TASK » Copy out the part of the MSL2 article below that runs from "MSL2 is an evolutionarily" to "and paternal alleles.", word for word.

TEXT EXCERPT »
== Segment start ==
Gene dosage mechanisms are required to maintain the expression of haploinsufficient genes properly, which, if misregulated, can lead to many developmental disorders.
For the first time, researchers from the Max Planck Institute of Immunobiology and Epigenetics have shown that a protein called MSL2 can recognize these dosage-sensitive genes and ensure they are expressed in both forms in the right tissue or stage of development.
Understanding how MSL2, an epigenetic regulator, keeps certain dosage-sensitive genes expressed on both alleles opens the door to studying other factors that play a part in allelic dosage compensation in mammalian cells. This has important implications for human health conditions linked to haploinsufficiency, including congenital disorders and neurodevelopmental diseases.
The research article “MSL2 ensures biallelic gene expression in mammals” was published in Nature.
MSL2 is an evolutionarily conserved epigenetic dosage-sensor
In sexually reproducing organisms, each parent contributes one copy of a chromosome, resulting in the offspring’s somatic cells being diploid. Most genes show balanced expression resulting from both maternal and paternal alleles.
Genes that are haploinsufficient show obligate biallelic expression because they need two copies of the gene to make enough protein to work. The loss of expression of one of a haploinsufficient gene’s two alleles can result in disease.
In flies and mammals, males are the heterogametic sex exhibiting hemizygosity of X-linked genes. Dosage compensation is required to adjust the allelic expression of X-linked genes to compensate for differences in gene dosage between the sexes. In mammals, one of the X chromosomes is turned off in females. But in flies, the MSL complex—a histone acetyltransferase—increases transcription of the single male X chromosome to match the expression levels of the two X chromosomes in females.
Whether and how a biallelic or monoallelic state is determined at individual loci in different cell types and stages of development has been challenging to unravel. This study found a role for MSL2 in regulating allelic expression in a cell-type-specific manner in mammals.
If you do not have MSL2, a group of genes goes from having two copies to only one copy. One allele stays active, keeping histone modifications and transcription factor binding, while the other allele is turned off, losing promoter-enhancer contacts and gaining DNA methylation. The fact that MSL2-knockout mice die before birth and have different phenotypes during embryonic development lends credence to the idea that MSL2 regulates gene dosage.
== Segment end ==
RECORDED DATA »
== Segment start ==
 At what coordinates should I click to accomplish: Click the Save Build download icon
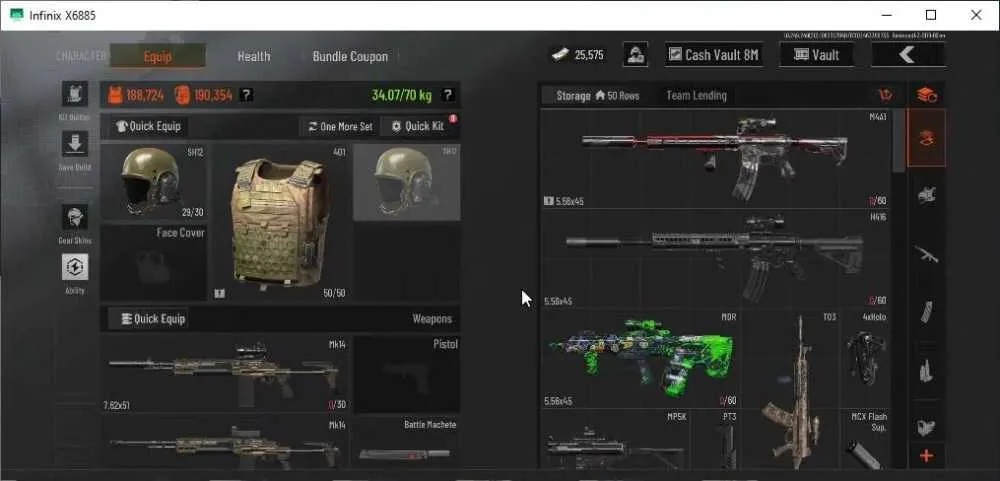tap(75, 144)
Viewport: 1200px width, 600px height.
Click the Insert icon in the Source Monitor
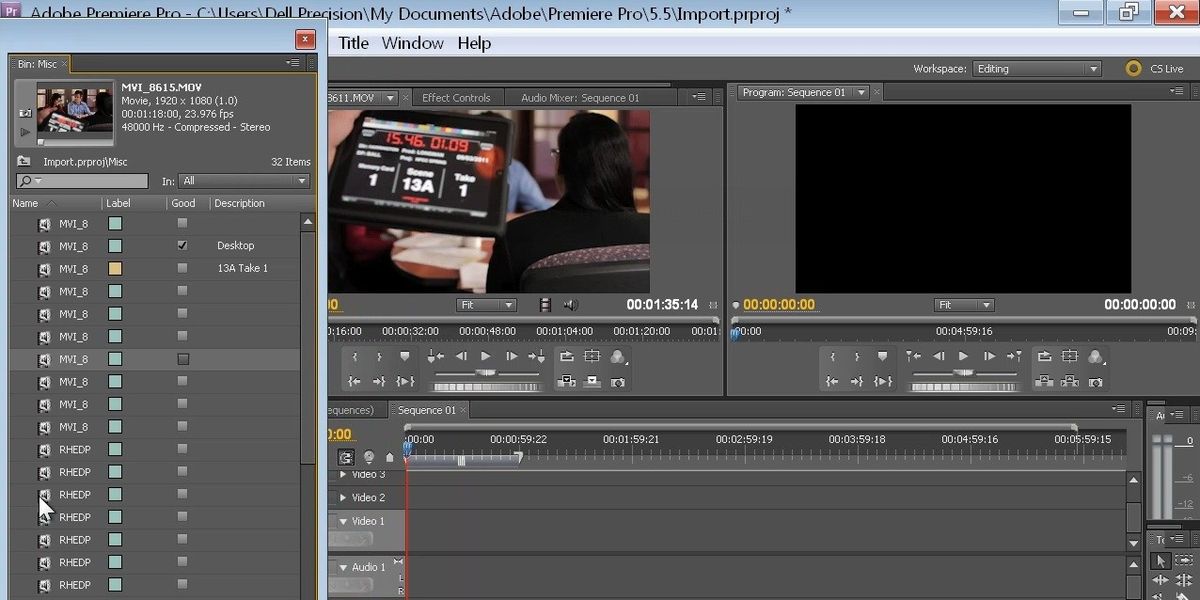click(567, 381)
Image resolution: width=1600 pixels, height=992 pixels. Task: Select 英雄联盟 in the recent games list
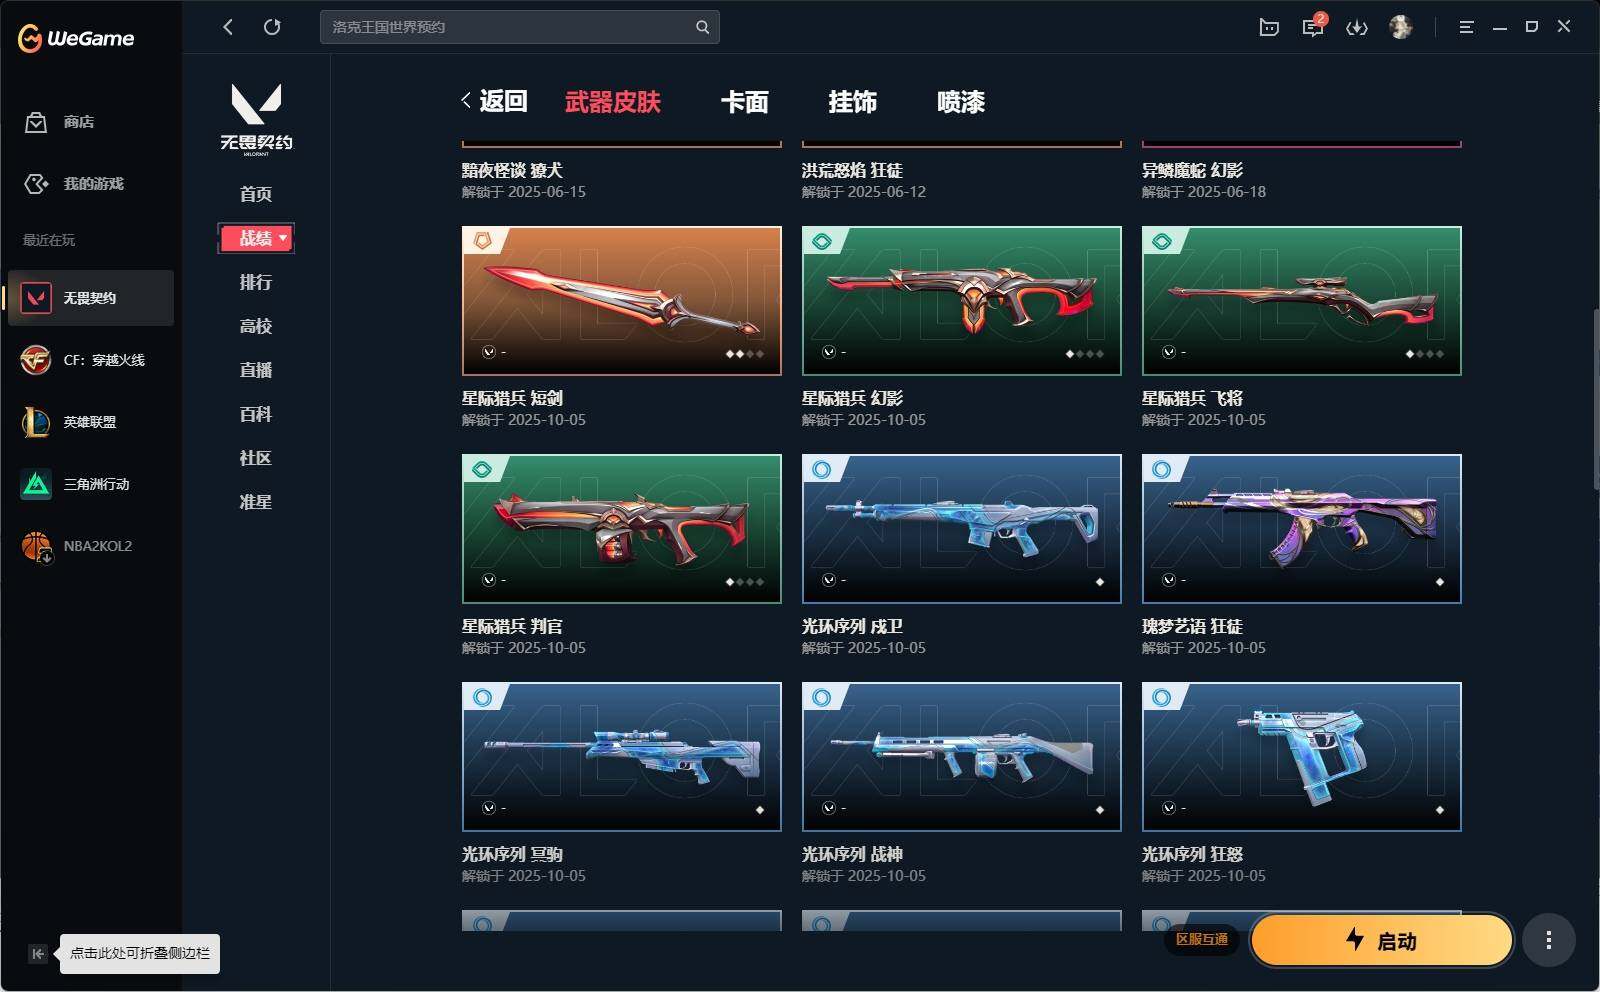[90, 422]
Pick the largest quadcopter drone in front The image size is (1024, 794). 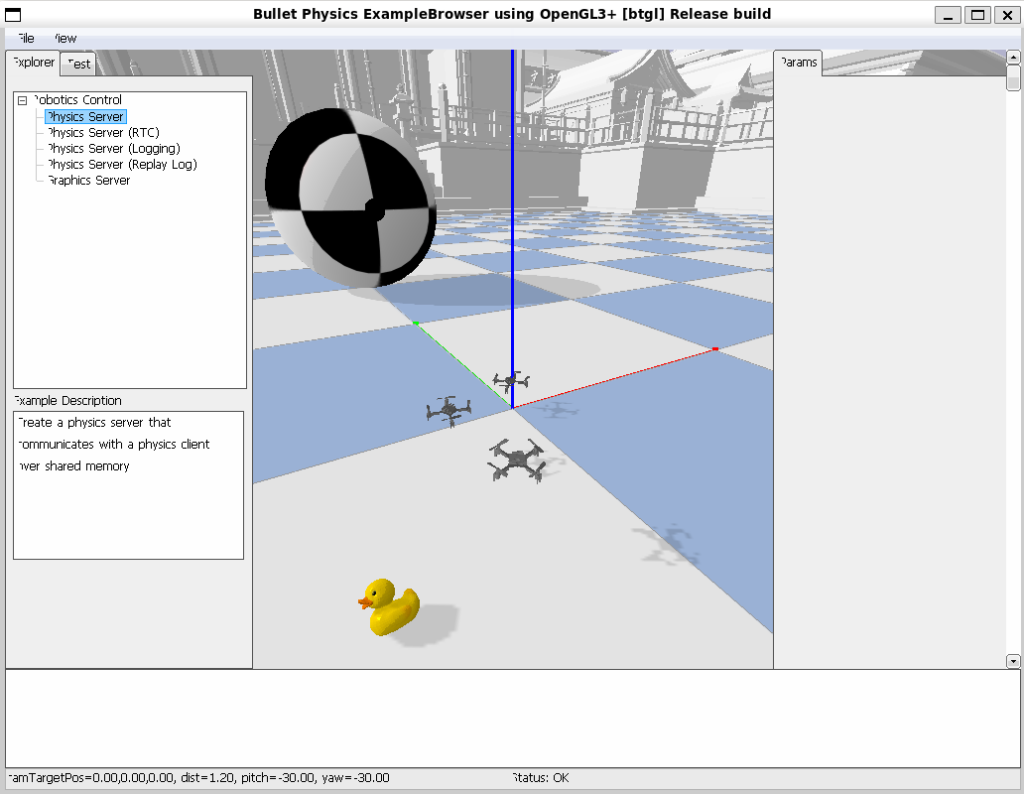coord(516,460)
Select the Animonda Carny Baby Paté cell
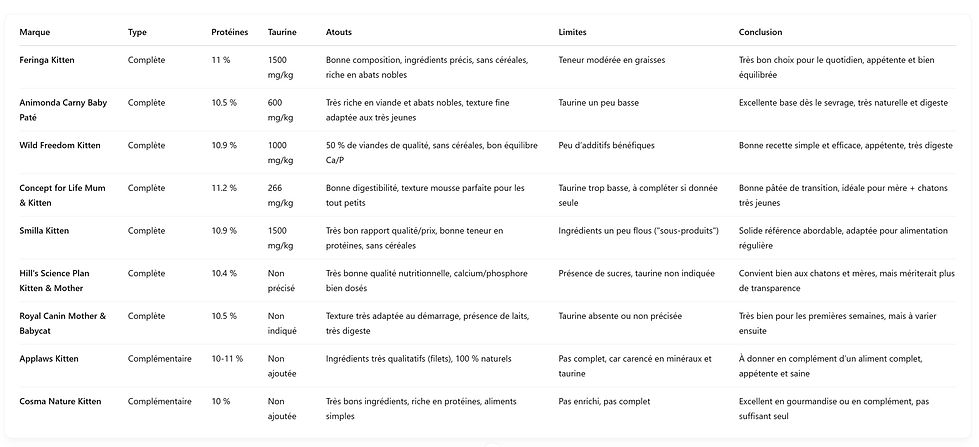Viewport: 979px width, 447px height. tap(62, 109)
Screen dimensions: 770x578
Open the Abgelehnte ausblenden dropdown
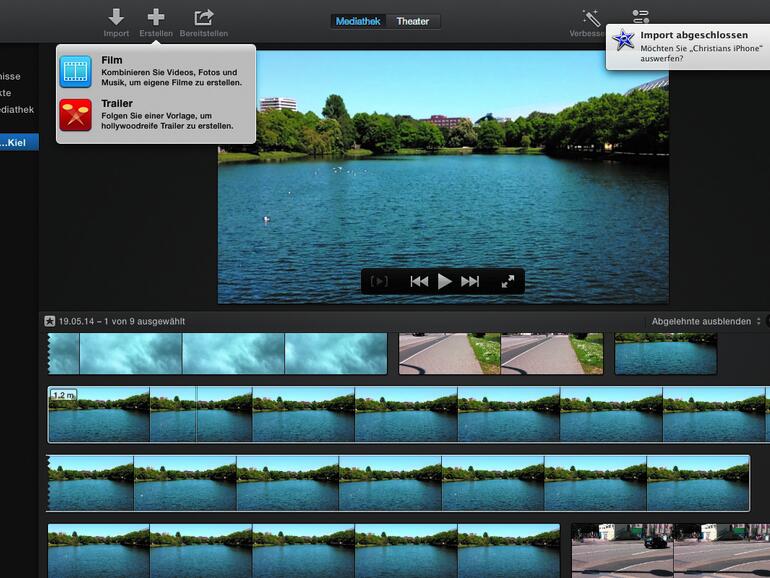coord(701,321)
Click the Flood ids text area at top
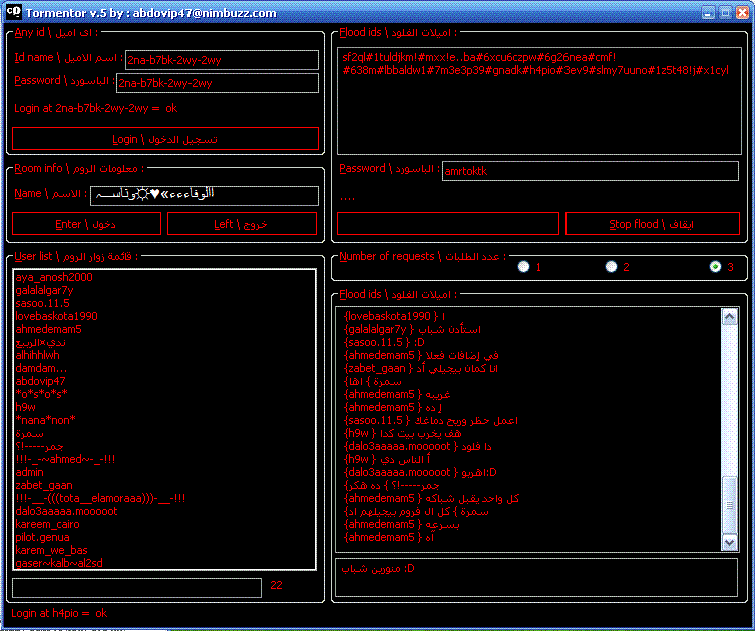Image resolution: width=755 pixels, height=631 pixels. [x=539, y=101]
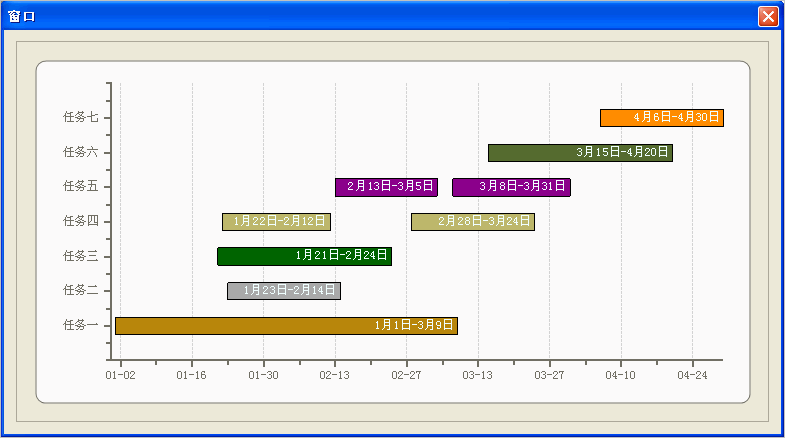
== Segment end ==
WRITTEN SOLUTION »
MSL2 is an evolutionarily conserved epigenetic dosage-sensor
In sexually reproducing organisms, each parent contributes one copy of a chromosome, resulting in the offspring’s somatic cells being diploid. Most genes show balanced expression resulting from both maternal and paternal alleles.